What Vista does that the lake's grand-villa hotels cannot is hand a guest the city of Como. The cathedral, the silk-trade museum, the funicular up Brunate (a seven-minute walk, reaching a 715-metre summit with full lake views), the medieval city walls and the Roman gates, and most of the lake's restaurant scene are within fifteen minutes on foot. The hotel runs a complimentary boat transfer from its private dock at the foot of Piazza Cavour to Bellagio (twenty minutes by speedboat) and to Cernobbio (eight minutes); guests who want a day-trip to Villa d'Este or Villa Carlotta can have it without the hour each way of getting there from the western-shore hotels.

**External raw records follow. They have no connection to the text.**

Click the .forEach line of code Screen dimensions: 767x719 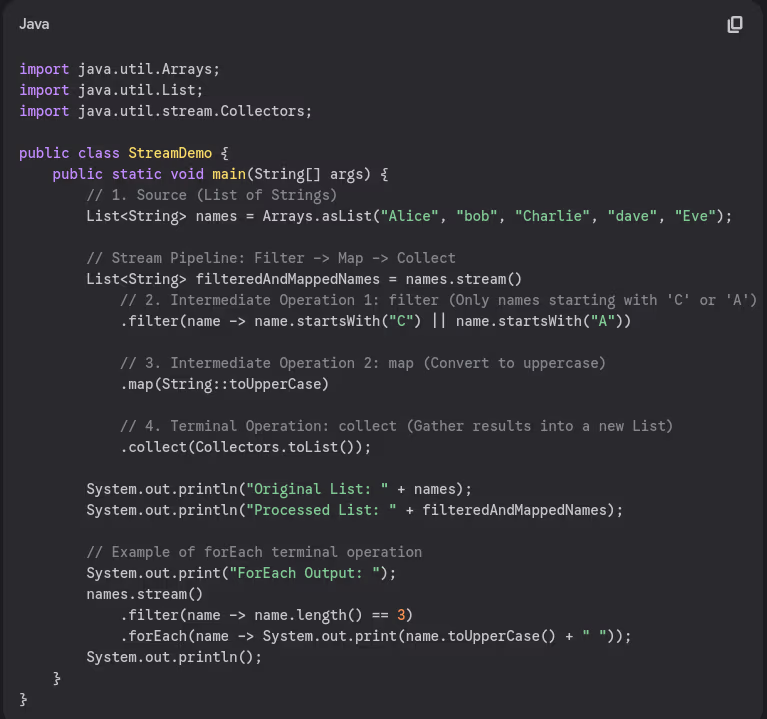(376, 636)
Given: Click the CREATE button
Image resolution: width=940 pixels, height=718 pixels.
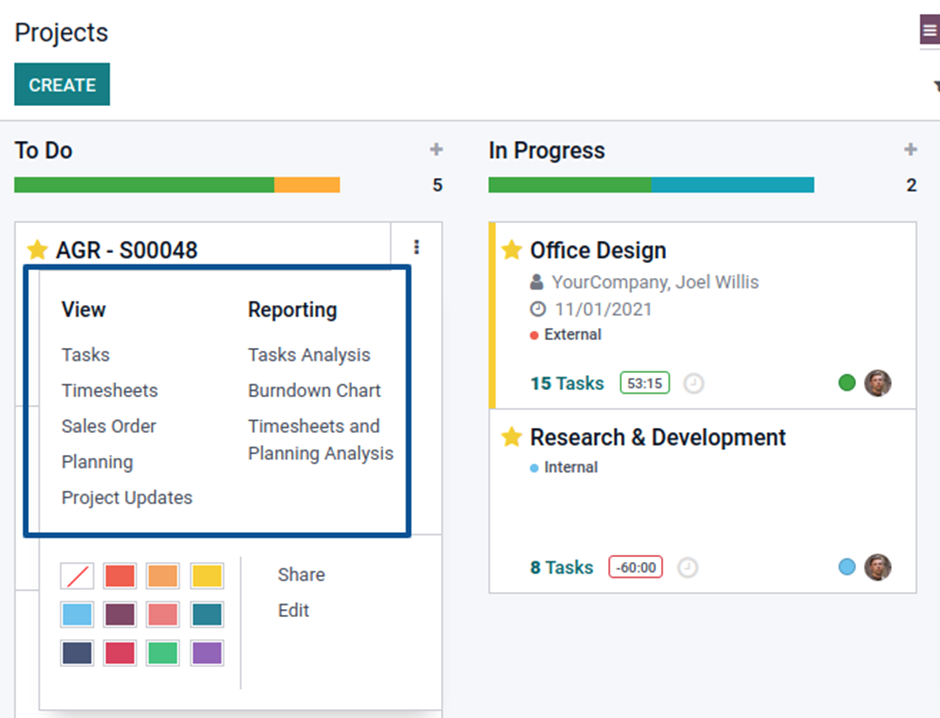Looking at the screenshot, I should (61, 84).
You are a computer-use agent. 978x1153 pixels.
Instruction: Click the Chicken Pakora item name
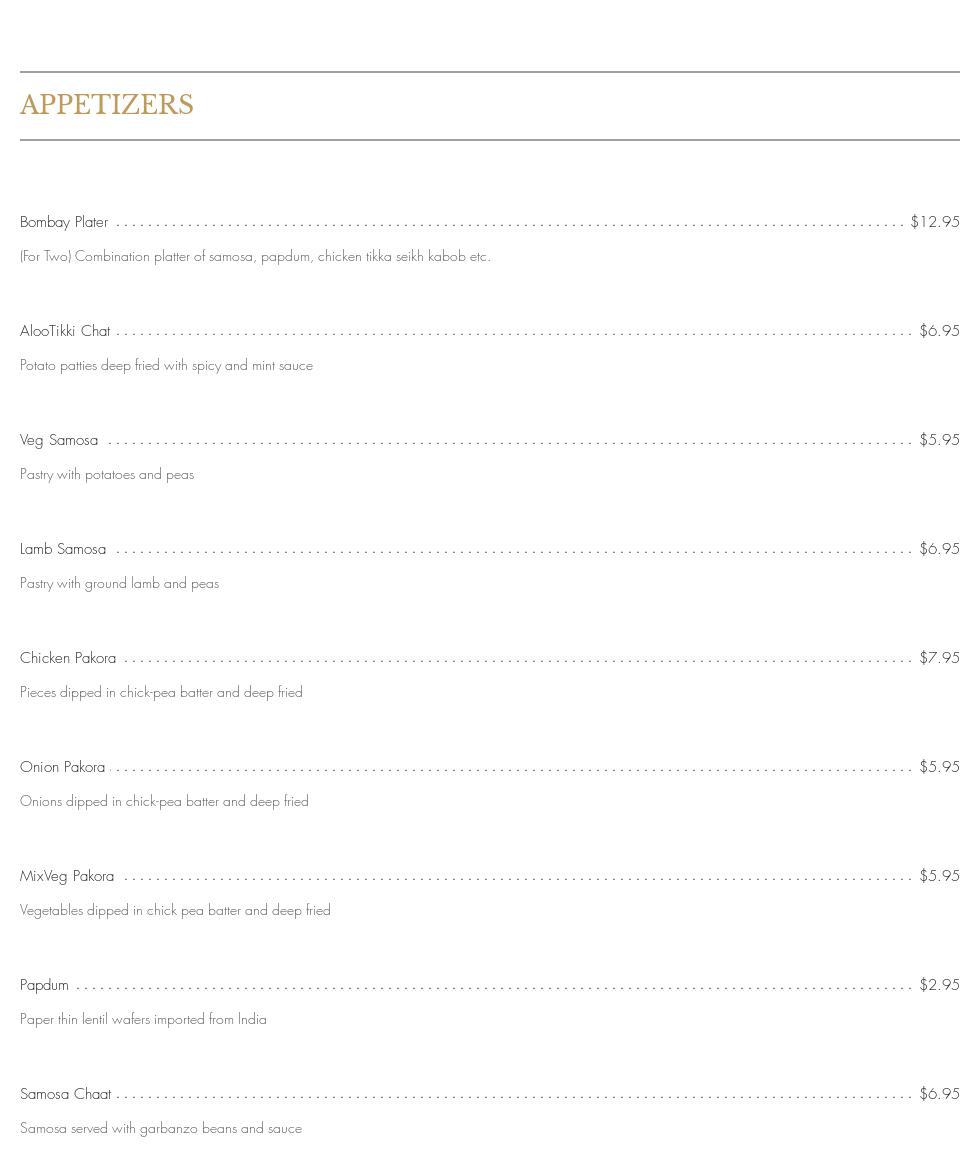pyautogui.click(x=68, y=658)
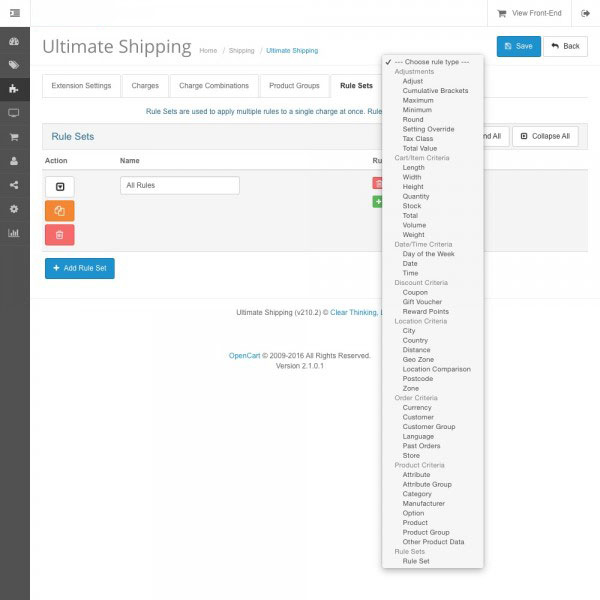Open the Customers person icon in sidebar

point(14,161)
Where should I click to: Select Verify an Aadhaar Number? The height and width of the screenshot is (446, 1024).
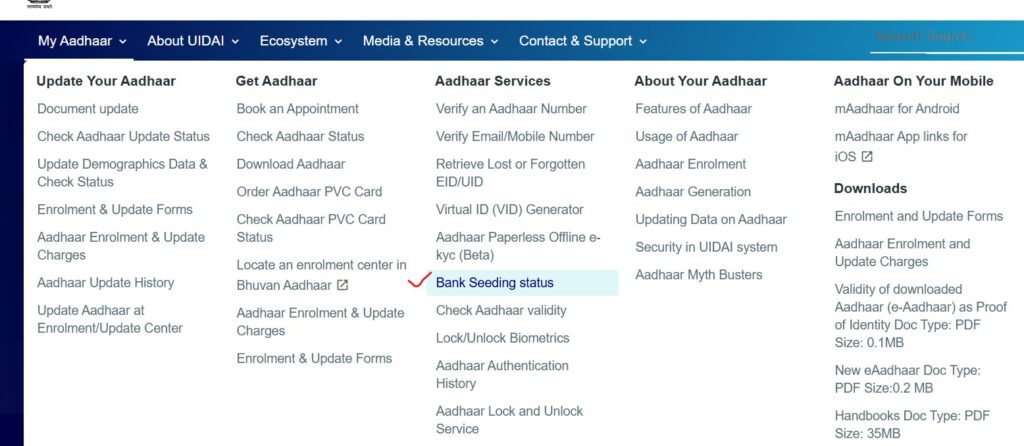click(511, 109)
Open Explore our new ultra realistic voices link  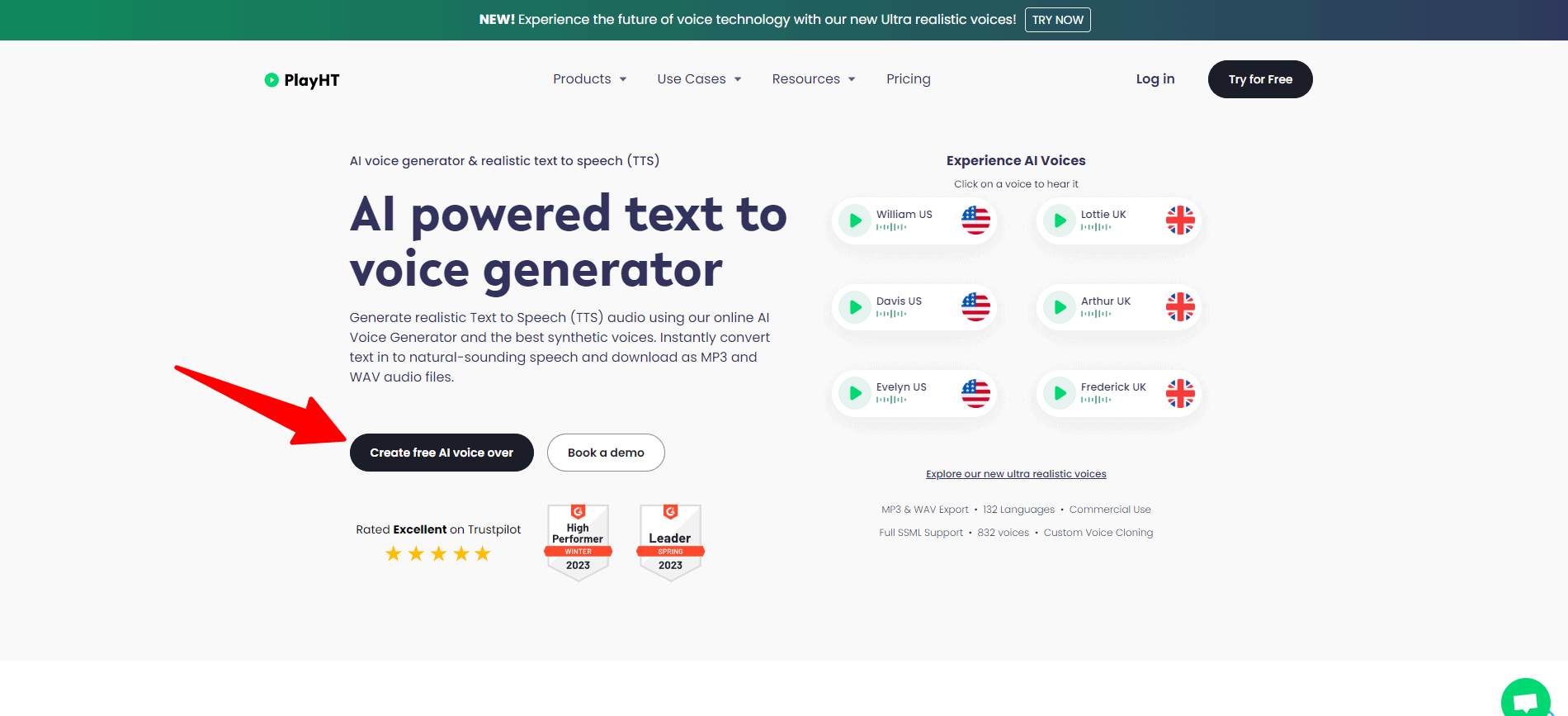tap(1016, 474)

Vista is the Lake Como five-star for guests who would rather have a boutique hotel in a real city than a grand villa in the countryside. The clientele skews younger than Villa d'Este or Villa Serbelloni — international, in their thirties and forties, often architects, designers, or art-world. Service is more relaxed and less formal than the institutional grand hotels but is the property's strongest single quality at this scale. The 18-suite count means staff know guests by the second day; the Passera family is on the property most weeks; and the Sottovento head chef will personally come to your table if asked. For guests who want both Lake Como and a city, this is the property; for guests who want the lake-villa experience, look to Tremezzo, Passalacqua, or Villa d'Este.
Vista is the boutique-honeymoon answer for couples who would rather walk out of their hotel into a piazza than a private dock. Book the Vista Suite for the wraparound terrace, dine at Sottovento on the rooftop, take the funicular up Brunate the next morning for the lake's best panoramic view, and arrange the property's boat transit to Bellagio for lunch at La Punta. The all-Como honeymoon arc — silk shopping at Mantero, lunch at Bilacus, dinner at Sottovento — is unique to Vista on the lake.
An anniversary at Vista is the design-aware city-stay choice. The Vista Suite's wraparound terrace handles a private dinner above the cathedral; the Sottovento corner table is the property's most-requested aperitivo seat; and the Lario Hotels group's fleet of wooden launches will run private cruises to Villa d'Este or Tremezzo for the day. Service is younger and more relaxed than the grand hotels but no less attentive.
Vista is the rare Lake Como five-star that works for a solo trip. The 18-suite scale means the team knows you by name within two days; the Sottovento bar runs a comfortable single-traveller seat at the counter; the city outside the door provides the structure that the resort hotels can't (cathedral, silk museum, the funicular, day-boats to Bellagio); and the Passera family's hands-on management means the small details — the morning newspaper, the preferred breakfast, the corner table at dinner — are taken seriously.
Rates checked May 2026. Price may vary by date.
Vista is Como city's only five-star — a restored Liberty palazzo on Piazza Cavour, eighteen suites with the cathedral on one side and the lake on the other, and Lake Como's first true rooftop restaurant.